WFBC-TV started producing newscasts on its first full day on air, January 1, 1954; Norvin Duncan, a 14-year veteran of the WFBC radio staff, was the first news anchor for channel 4. Jim Phillips answered a blind advertisement and was hired as WFBC-TV's sports director in 1968; the job included announcing Clemson Tigers athletics. Phillips left channel 4 in 1980 but continued with Clemson until his death in 2003, calling more than 2,000 sporting events.

In 1976, channel 4 extended its 30-minute early evening newscast to an hour, the only local station to air a full hour of evening news.
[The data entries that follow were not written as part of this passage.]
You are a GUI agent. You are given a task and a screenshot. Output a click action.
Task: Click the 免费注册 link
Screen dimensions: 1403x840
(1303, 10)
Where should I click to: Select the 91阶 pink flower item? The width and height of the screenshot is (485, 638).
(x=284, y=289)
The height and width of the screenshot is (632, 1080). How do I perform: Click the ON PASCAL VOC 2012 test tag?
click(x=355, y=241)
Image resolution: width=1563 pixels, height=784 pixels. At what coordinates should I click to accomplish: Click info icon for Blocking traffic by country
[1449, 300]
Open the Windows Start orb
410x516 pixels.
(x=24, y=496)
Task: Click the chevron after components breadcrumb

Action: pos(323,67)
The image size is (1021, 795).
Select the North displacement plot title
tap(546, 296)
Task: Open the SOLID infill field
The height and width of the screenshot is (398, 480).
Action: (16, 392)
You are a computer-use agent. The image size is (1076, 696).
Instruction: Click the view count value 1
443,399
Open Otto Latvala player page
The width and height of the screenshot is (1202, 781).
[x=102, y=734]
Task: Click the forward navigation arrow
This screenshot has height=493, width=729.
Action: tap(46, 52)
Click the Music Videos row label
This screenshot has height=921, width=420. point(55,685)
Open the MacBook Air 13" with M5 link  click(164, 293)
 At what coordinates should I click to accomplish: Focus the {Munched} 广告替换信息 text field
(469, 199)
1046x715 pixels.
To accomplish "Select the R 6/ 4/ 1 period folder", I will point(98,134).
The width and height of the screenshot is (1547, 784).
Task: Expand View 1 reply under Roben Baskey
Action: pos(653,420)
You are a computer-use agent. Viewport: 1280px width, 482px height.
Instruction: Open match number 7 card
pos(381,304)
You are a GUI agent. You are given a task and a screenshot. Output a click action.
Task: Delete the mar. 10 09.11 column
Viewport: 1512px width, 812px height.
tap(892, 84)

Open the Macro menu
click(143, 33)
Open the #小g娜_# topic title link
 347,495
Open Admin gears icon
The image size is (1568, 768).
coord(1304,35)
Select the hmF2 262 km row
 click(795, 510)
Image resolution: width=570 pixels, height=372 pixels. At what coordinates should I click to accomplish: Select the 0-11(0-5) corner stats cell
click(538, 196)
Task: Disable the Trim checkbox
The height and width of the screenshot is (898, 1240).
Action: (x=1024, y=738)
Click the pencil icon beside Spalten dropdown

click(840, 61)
The news department expanded in the 1990s, beginning with the introduction of a morning newscast in 1990. The hour-long evening news format persisted until 1994, when the station reorganized it into three half-hour evening newscasts between 5 and 6:30 p.m. During this time, two long-serving anchors joined WYFF. Carol Goldsmith—now Carol Clarke–began working at the station in 1985 and retired in 2025. In 1989, Michael Cogdill joined as a weekend anchor, rising to become the lead 6 and 11 p.m. anchor with Goldsmith in 1997; he retired in 2021 after 32 years.

Jane Robelot, a former anchor of CBS This Morning and graduate of Clemson University, returned to Greenville in 2007 and became a contributing reporter for WYFF, focusing on human interest stories. In 2009, the station started a local quarterly newsmagazine, Chronicle. The first edition, "Paul's Gift", centered on the organs donated by a dying man and how they saved three lives; it won a George Foster Peabody Award.

As in other multi-city markets, news viewership in the Greenville–Spartanburg–Asheville market has tended to be fragmented by city. Consequently, WYFF's news viewership has traditionally been strongest in and around Greenville, and its newscasts emphasize coverage of Upstate South Carolina. WYFF has traditionally been the leader in total news viewership in the market, with WSPA as its most common competitor, sometimes outpacing channel 4. By 2022, WYFF led the market in all news ratings time slots.

===Notable former on-air staff===
- J. D. Hayworth – sports anchor, 1981–1986
- Mike Seidel – meteorologist, 1984–1989

==Technical information and subchannels==
WYFF broadcasts from a tower facility located near Caesars Head State Park in northwestern Greenville County. Its signal is multiplexed:

Subchannels of WYFF
| Subchannel | Res.Tooltip Display resolution | Short name | Programming |
| 4.1 | 1080i | WYFF-DT | NBC |
| 4.2 | 480i | WYFF-ME | MeTV |
| 4.3 | 720p | WYFFCBS | CBS |
| 4.4 | 480i | STORY | Story Television |
| 4.5 | HSN | HSN |
| 40.1 | 480i | ROAR | Roar (WMYA-TV) |
| 40.3 | COMET | Comet (WMYA-TV) |

===Analog-to-digital conversion===
WYFF signed on its digital signal on May 1, 2002. The station ended regular programming on its analog signal, over VHF channel 4, on June 12, 2009, the official date on which full-power television stations in the United States transitioned from analog to digital broadcasts under federal mandate. The station's digital signal moved from its pre-transition UHF channel 59, which was among the high band UHF channels (52-69) that were removed from broadcasting use as a result of the transition, to UHF channel 36. As part of the SAFER Act, WYFF kept its analog signal on the air until July 12 to inform viewers of the digital television transition through a loop of public service announcements from the National Association of Broadcasters.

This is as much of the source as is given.